→ Exercise objective: Can you quote, word for word, every line from the first line of the records below through the line containing "Screen dimensions: 1568x407", and nothing else?

→ Material for this task:
- Opening Delimiter -
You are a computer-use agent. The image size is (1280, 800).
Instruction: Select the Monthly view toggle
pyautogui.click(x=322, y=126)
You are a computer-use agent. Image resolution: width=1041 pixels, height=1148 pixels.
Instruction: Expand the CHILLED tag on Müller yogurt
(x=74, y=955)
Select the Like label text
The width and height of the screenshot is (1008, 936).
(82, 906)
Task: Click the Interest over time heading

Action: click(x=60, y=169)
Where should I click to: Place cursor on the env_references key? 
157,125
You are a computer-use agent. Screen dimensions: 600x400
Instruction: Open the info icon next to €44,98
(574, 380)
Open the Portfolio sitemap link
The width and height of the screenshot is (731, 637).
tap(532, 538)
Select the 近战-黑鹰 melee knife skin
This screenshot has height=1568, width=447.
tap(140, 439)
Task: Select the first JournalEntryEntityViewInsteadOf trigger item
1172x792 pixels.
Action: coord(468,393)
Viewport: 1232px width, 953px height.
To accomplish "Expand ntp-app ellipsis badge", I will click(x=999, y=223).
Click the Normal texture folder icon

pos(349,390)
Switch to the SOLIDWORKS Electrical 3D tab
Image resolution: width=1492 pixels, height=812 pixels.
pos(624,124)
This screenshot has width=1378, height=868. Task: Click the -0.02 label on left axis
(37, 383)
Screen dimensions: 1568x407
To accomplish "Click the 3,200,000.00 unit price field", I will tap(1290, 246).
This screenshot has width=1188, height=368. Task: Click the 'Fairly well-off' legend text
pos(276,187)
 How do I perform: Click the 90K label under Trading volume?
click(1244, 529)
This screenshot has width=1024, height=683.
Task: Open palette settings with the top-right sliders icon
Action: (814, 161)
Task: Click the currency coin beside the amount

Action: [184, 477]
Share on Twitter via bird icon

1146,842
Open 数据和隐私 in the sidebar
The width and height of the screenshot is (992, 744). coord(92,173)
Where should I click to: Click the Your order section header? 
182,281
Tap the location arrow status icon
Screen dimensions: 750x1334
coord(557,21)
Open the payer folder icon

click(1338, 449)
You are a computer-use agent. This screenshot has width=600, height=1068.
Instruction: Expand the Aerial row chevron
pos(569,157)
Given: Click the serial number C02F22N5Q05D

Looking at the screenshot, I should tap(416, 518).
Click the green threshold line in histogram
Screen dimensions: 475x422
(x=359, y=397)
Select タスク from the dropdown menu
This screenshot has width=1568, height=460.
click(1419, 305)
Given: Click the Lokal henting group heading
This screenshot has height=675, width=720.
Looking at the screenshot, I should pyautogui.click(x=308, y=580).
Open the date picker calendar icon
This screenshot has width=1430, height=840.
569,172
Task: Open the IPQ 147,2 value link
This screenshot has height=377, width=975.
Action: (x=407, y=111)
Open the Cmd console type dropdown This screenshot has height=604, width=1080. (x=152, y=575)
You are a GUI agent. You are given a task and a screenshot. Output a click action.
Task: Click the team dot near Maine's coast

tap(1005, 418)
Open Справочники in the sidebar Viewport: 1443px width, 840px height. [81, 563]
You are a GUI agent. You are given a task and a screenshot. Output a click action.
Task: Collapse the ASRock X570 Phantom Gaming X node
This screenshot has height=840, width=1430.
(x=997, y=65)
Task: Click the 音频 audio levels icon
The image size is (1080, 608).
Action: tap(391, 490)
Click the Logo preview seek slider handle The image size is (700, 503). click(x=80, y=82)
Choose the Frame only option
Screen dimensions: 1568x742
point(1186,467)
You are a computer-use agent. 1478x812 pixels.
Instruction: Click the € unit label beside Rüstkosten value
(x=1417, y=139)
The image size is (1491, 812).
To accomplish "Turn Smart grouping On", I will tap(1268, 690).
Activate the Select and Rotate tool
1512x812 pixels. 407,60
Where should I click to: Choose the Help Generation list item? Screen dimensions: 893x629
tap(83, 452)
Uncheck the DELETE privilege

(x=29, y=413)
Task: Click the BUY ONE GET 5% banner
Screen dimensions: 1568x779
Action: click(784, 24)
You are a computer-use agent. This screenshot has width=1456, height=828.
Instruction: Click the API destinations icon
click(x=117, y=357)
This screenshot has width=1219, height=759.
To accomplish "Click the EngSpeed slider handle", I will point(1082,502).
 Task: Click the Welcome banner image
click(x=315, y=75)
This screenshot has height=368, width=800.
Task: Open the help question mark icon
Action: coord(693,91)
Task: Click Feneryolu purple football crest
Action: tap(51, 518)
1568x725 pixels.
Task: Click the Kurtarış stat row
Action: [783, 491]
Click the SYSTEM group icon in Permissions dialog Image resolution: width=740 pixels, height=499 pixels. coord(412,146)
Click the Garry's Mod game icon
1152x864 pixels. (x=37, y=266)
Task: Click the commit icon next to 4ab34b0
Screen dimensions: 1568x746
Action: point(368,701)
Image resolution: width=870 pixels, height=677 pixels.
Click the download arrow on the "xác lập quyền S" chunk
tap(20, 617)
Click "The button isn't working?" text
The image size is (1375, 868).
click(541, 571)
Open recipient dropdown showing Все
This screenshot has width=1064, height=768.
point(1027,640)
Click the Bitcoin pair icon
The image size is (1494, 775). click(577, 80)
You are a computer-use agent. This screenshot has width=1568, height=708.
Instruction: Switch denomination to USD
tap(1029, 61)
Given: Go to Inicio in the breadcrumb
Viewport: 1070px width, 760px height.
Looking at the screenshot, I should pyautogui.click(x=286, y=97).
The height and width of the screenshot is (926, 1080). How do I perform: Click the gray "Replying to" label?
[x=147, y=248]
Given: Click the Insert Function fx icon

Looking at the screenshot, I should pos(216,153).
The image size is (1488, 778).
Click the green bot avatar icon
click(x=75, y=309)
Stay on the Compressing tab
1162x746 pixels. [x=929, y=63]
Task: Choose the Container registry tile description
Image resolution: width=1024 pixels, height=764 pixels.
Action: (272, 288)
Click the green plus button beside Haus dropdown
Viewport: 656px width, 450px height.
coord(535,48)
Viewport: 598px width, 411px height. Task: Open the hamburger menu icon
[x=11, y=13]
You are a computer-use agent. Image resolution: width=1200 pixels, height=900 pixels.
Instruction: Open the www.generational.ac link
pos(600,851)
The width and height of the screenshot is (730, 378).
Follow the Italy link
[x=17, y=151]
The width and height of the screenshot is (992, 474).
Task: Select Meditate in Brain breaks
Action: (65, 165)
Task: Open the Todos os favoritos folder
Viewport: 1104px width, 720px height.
- Closing Delimiter -
→ Solution to the problem:
You are a computer-use agent. The image size is (1280, 800).
Instruction: Select the Monthly view toggle
pyautogui.click(x=322, y=126)
You are a computer-use agent. Image resolution: width=1041 pixels, height=1148 pixels.
Instruction: Expand the CHILLED tag on Müller yogurt
(x=74, y=955)
Select the Like label text
The width and height of the screenshot is (1008, 936).
(82, 906)
Task: Click the Interest over time heading

Action: click(x=60, y=169)
Where should I click to: Place cursor on the env_references key? 
157,125
You are a computer-use agent. Screen dimensions: 600x400
Instruction: Open the info icon next to €44,98
(574, 380)
Open the Portfolio sitemap link
The width and height of the screenshot is (731, 637).
tap(532, 538)
Select the 近战-黑鹰 melee knife skin
This screenshot has height=1568, width=447.
tap(140, 439)
Task: Select the first JournalEntryEntityViewInsteadOf trigger item
1172x792 pixels.
Action: coord(468,393)
Viewport: 1232px width, 953px height.
To accomplish "Expand ntp-app ellipsis badge", I will click(x=999, y=223).
Click the Normal texture folder icon

pos(349,390)
Switch to the SOLIDWORKS Electrical 3D tab
Image resolution: width=1492 pixels, height=812 pixels.
pos(624,124)
This screenshot has width=1378, height=868. Task: Click the -0.02 label on left axis
(37, 383)
Screen dimensions: 1568x407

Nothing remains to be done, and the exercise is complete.